§ TÂCHES ET EXERCICES:
(A) Répondez aux questions suivantes d'après l'extrait :
(i) Dans quels domaines les nouveaux outils digitaux ouvrent-ils de nouvelles perspectives ?
(ii) Quel ouvrage de J.N. Kapferer l'extrait mentionne-t-il ?
(iii) Par quels traits le digital se caractérise-t-il ?
(B) Indiquez si chacune des affirmations suivantes concorde avec l'extrait :
(i) Le digital doit être considéré comme opposé au développement des enseignes de prestige.
(ii) Le Marketing-Mix adapté aux biens de luxe comporte un prix d'écrémage.
(iii) Les points de vente physiques des enseignes de luxe sont nombreux.
(C) Citez le passage de l'extrait qui commence aux mots « Si le digital » et s'arrête après les mots « marques de Luxe? ».

§ EXTRAIT CHOISI:
+===+

Si le digital remet en question les codes de communication et de distribution des enseignes de luxe, il ne doit pas pour autant être considéré comme opposé au développement des enseignes de prestige car il représente autant d’enjeux que d’opportunités. Les nouveaux outils digitaux ouvrent de nouvelles perspectives en termes de connaissance client, de personnalisation et d’expérience.
Pour vous aider à y voir plus clair et à briller lors de votre prochain entretien de stage, voici un condensé des idées principales sur le sujet !

Pourquoi le digital semble incompatible avec le développement des marques de Luxe?
« Internet brise les barrières du temps et de l'espace, deux piliers essentiels de la création de de valeur dans le luxe ». Avec cette déclaration l’auteur J.N. Kapferer (Auteur de Luxe. Nouveaux challenges, nouveaux challengers) résume parfaitement la relation compliquée entre le digital et le luxe. Le Marketing-Mix adapté aux biens de luxe se caractérise par un produit de rêve, un prix d’écrémage, une politique de distribution sélective et une promotion discrète communiquant sur l’identité forte de la marque. Les points de vente physiques, rares et exceptionnels, aident les enseignes à maintenir cette aura d’inaccessibilité, de savoir-faire et d’enchantement. A l’opposé, le digital se caractérise par l’ubiquité, un accès gratuit généralisé et la démocratisation de l’information. L’expérience est réalisée de façon anonyme via un écran aux interfaces standardisées, qui sont communes et partagées par d’autres, réduisant ainsi la sensation d’être privilégié et reconnu, entretenue par les enseignes de luxe.

+===+

§ DONNÉES BRUTES:
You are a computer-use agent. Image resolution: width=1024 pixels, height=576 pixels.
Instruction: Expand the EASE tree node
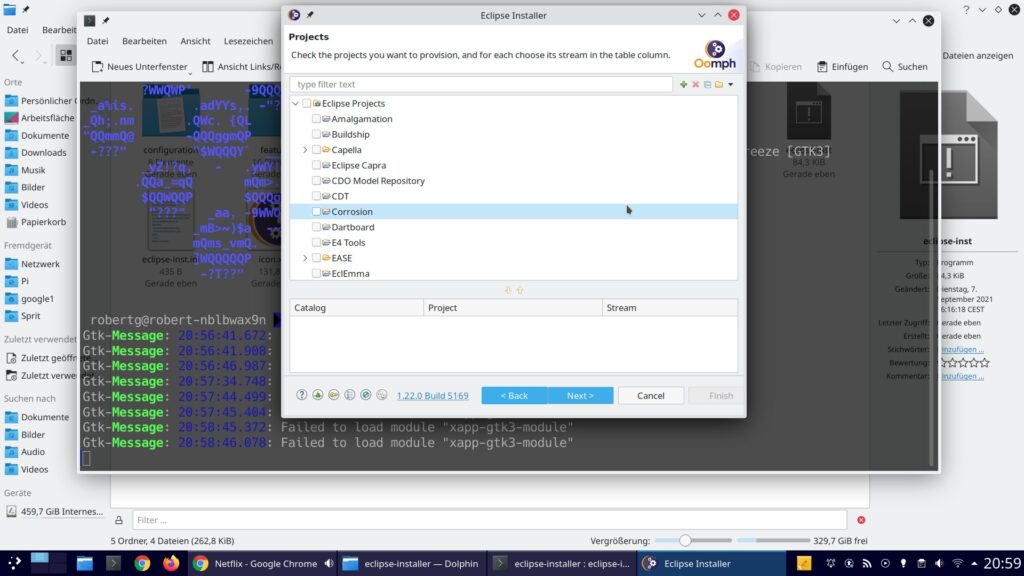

+===+

§ RÉPONSES PAR TÂCHE:
(A)
(i) En termes de connaissance client, de personnalisation et d'expérience.
(ii) Luxe. Nouveaux challenges, nouveaux challengers.
(iii) Par l'ubiquité, un accès gratuit généralisé et la démocratisation de l'information.

(B)
(i) Non : « il ne doit pas pour autant être considéré comme opposé au développement des enseignes de prestige ».
(ii) Oui : « un prix d’écrémage ».
(iii) Non : « Les points de vente physiques, rares et exceptionnels ».

(C)
Si le digital remet en question les codes de communication et de distribution des enseignes de luxe, il ne doit pas pour autant être considéré comme opposé au développement des enseignes de prestige car il représente autant d’enjeux que d’opportunités. Les nouveaux outils digitaux ouvrent de nouvelles perspectives en termes de connaissance client, de personnalisation et d’expérience.
Pour vous aider à y voir plus clair et à briller lors de votre prochain entretien de stage, voici un condensé des idées principales sur le sujet !

Pourquoi le digital semble incompatible avec le développement des marques de Luxe?